Fix: I implemented a limiter on tactical decisions, where the AI will sleep for varying amounts of time depending on the circumstance. For example, a melee attacker against a target far away might sleep for a whole second, while in close may only sleep for .15 seconds. An AI sleeping isn’t actually sleeping, but will skip most operations aside from movement and facing their target. When the AI decides if it should block, dodge, etc. it operates on a % chance per time interval check, and will account for the time spend sleeping if it had in fact done so. When the AI is fighting the player the sleep times are much lower, so the player would never be able to tell the difference.
// Chance of 1 success in n tries, each try having a probability p is
// 1 - ((1-p)^n) = s
// Where s is the chance of success
// This simplifies to p = -(-s + 1) ^ (1/n) + 1
float GetReactionProbablityForTimeInterval(float timeInterval, float chancePerTimeInterval, float deltaTime)
if (chancePerTimeInterval < .001f) return 0.0f; float frameTime = deltaTime; float n = timeInterval / frameTime; float s = chancePerTimeInterval; return (float)-Math.Pow((-s + 1), (1 / n)) + 1.0f; }
Problem: Just having root motion turned on in Animator is slow, even if the animation has no root motion.
Fix: I turn off root motion during frames in which the AI is not actually performing an attack. This is most of the time, since walking, standing still, and waiting between attacks are not attacks.
Problem: It takes a lot of raycasts to determine if a target can be shot.
Detail: Each ranged unit in the game has one or more of 5 possible attack vectors: Direct fire, high trajectory shot, low trajectory shot, and for the two trajectory shots to to shoot at min or max shot velocity. These all require raycasts to make sure nothing is in the range of the shot.
Fix: Caching.
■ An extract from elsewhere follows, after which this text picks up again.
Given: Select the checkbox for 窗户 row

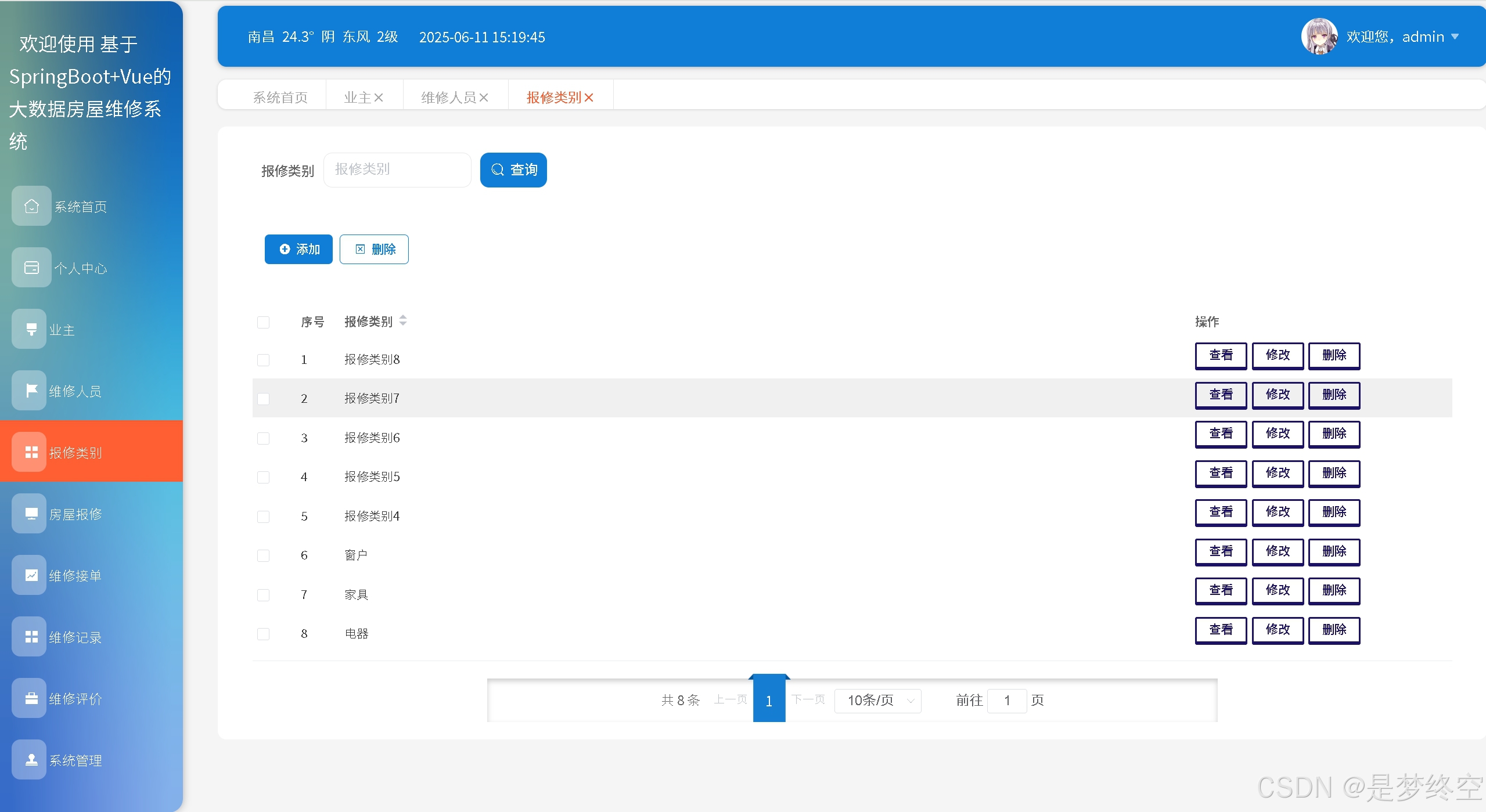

The direct fire attack vector use one raycast. The trajectory shot vectors use one raycast from the shot origin to the apex of the shot, and another from the apex to the target. The results are cached and only updated every few seconds.
Problem: Grounded checks are slow and unreliable.
Detail: characterController.isGrounded is broken - if I were to rely on it AI units would enter ragdoll every 5 steps.
Fix: Caching and a custom raycast. I cache the results of the last IsGrounded check from my own code. Every second or so this is recalculated. I use a raycast from the feet of the character to the ground and check the distance squared is under the max step height of the character. This sounds simple, but previously I tried many other methods before settling on this one. For example, Physics.CheckCapsule doesn't work reliably with large terrains due to floating point inaccuracy, even with a radius as large as .4 meters.
Problem: Need to optimize layer intersections.
Detail: If two AI characters are able to collide with each other through layers, this slows down physics. In addition, Unity doesn't handle this case in a useful way, causing the characters to stand on top of each other.
Fix: AI characters collide with the minimum possible other layers. Most notably, they don't collide with each other, which has complexity O(n^2). Instead, we rely on RVO from A* Pathfinding project so although they can technically overlap, they rarely actually try to do so and it looks the same as if they couldn't. The player is a special case. If the player tries to move into any AI, we subtract that part of the movement vector from the intended input. Conversely, we do the same thing if the AI happens to move into the player, by offsetting the position (both with normal movement and with root motion movement).
Problem: Monobehavior calls are slow en-mass
For certain updates that are performed frequently, I implement an interface equivalent such as
public interface IOUCM_Update
All objects that implement this interface are put into an array. I index through the array using an index, rather than foreach (foreach is slower than using an index). In order to add to or remove from the array, I have to put hooks in OnEnable and OnDisable() for said objects, which will notify the OptimizedUnityCallbackManager singleton that the array needs to be updated.
Also, I removed the Update() function from components that don't actually need it.